We are aware of the suffering of kidney patients and can understand their overwhelming desire to improve their lives by obtaining a kidney by whatever means possible. However, as specialists have noted, there is still scope to expand our current programme rather than to prematurely wade into controversial waters. In 2004, the World Health Organisation passed a resolution which encouraged live organ transplants but also warned of the risk of the poor and vulnerable to transplant tourism. Last Sep, the then Acting Head of the Centre for Bioethics at Monash University, Robert Sparrow, made this observation: “It is hard to see how incentives could be large enough to make a meaningful difference to rates of donation without also establishing the risk of exploitation.”
Most Singaporeans can probably accept a change to the Act to provide a more generous reimbursement of donors for losses which can be proved, based on the principle of “equity” as mentioned by Minister yesterday. However, if a secondary purpose is to increase organ supply, then whether the sum is now geared towards inducement will arise.

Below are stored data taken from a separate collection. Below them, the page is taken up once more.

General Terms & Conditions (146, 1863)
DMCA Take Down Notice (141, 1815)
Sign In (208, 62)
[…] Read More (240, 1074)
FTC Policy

The current formula in Clause 3(f) is very wide and may prove to be a backdoor to organ trading. This is especially because we are surrounded by countries where money could be a real inducement.
As such, we do not believe it is wise for Parliament to approve the current provision and leave the compensation framework details to be worked out later administratively.
We are of the view that the Minister should send the Bill to Select Committee to have Clause 3(f) scrutinised independently by Members of Parliament after receiving the opinions of the general public and experts, with a view to reduce the risk of profit and exploitation. One consideration could be administering the sums under a trust, especially sums relating to future costs and losses, to be disbursed at future dates.
If the Minister does not send the Bill to Select Committee, we would abstain from supporting the Bill due to concern about the wording of the Clause.